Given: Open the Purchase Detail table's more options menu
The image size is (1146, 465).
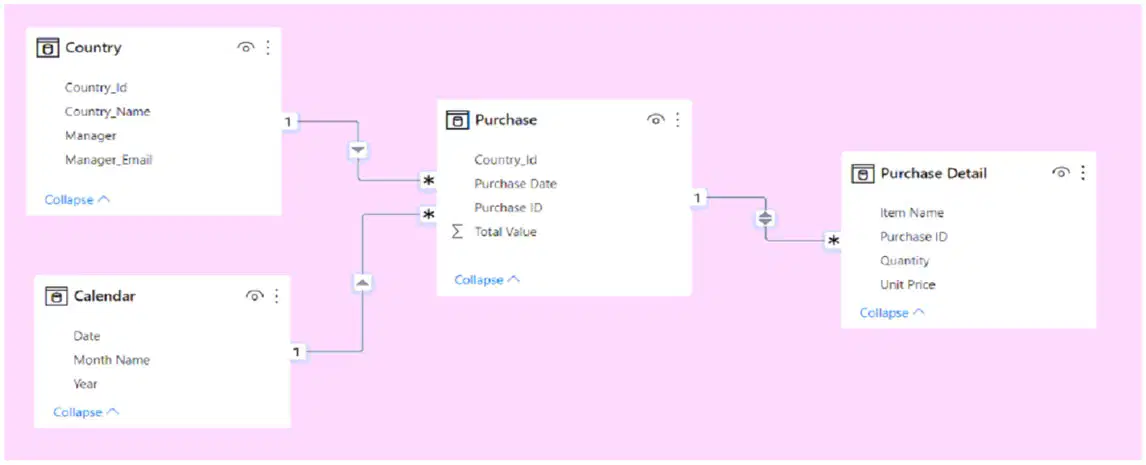Looking at the screenshot, I should (x=1083, y=173).
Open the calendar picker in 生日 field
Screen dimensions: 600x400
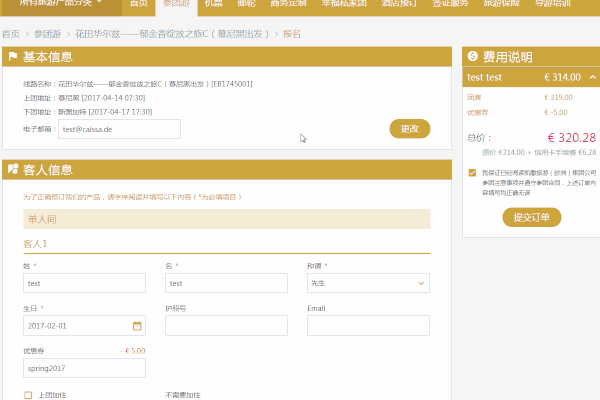(x=137, y=325)
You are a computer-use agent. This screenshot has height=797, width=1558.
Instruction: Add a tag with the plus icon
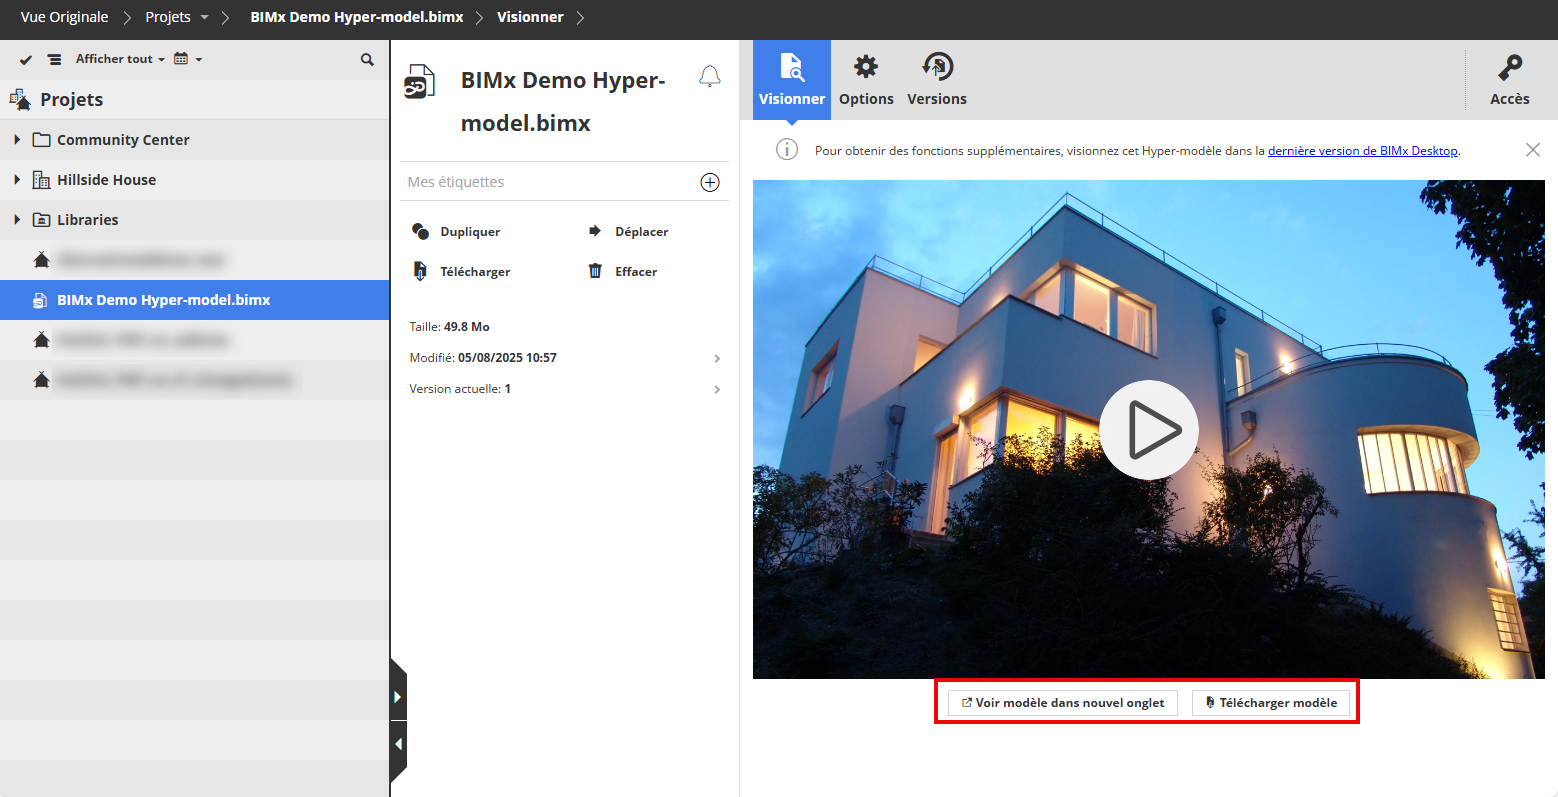pyautogui.click(x=710, y=182)
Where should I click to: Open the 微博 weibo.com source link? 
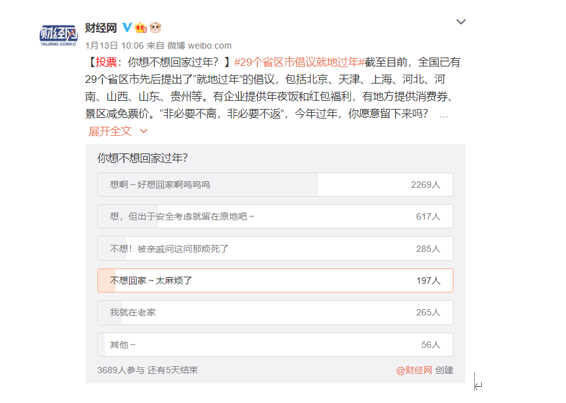tap(199, 46)
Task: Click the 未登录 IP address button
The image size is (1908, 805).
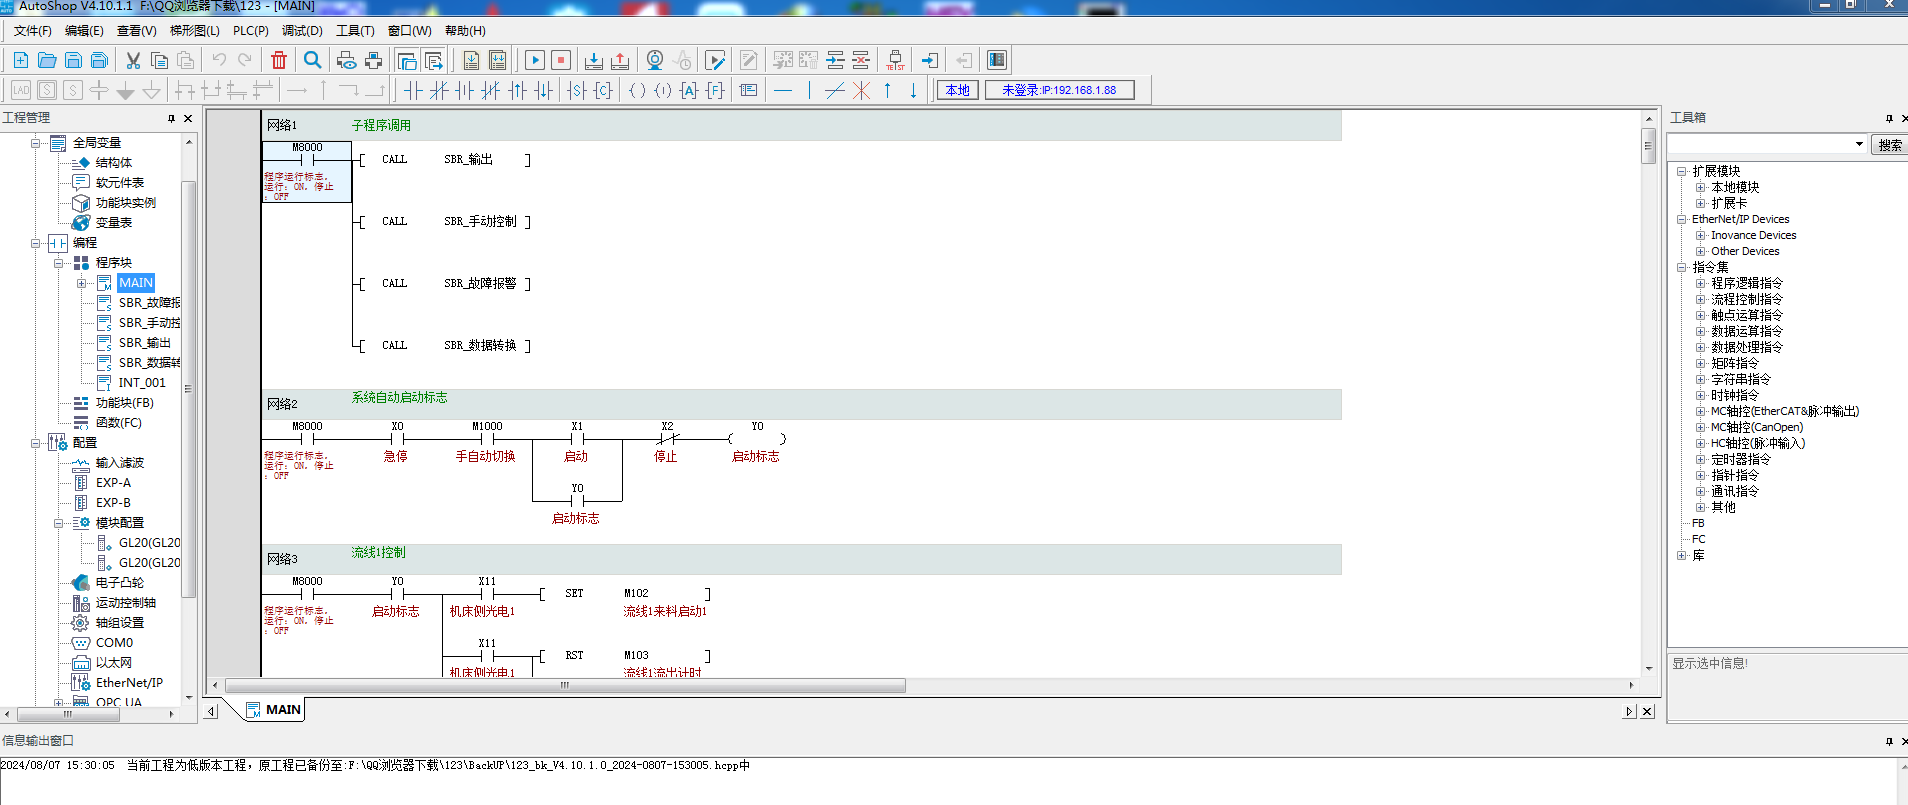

::::::::

*Work to complete*:
Exact copies of the entries above are needed, without their pictures.

*Output*:
Given: Open the Purchase Detail table's more options menu
The image size is (1146, 465).
Looking at the screenshot, I should (x=1083, y=173).
Open the calendar picker in 生日 field
Screen dimensions: 600x400
(x=137, y=325)
You are a computer-use agent. This screenshot has height=797, width=1558.
Instruction: Add a tag with the plus icon
pyautogui.click(x=710, y=182)
Where should I click to: Open the 微博 weibo.com source link? 
tap(199, 46)
Task: Click the 未登录 IP address button
The image size is (1908, 805).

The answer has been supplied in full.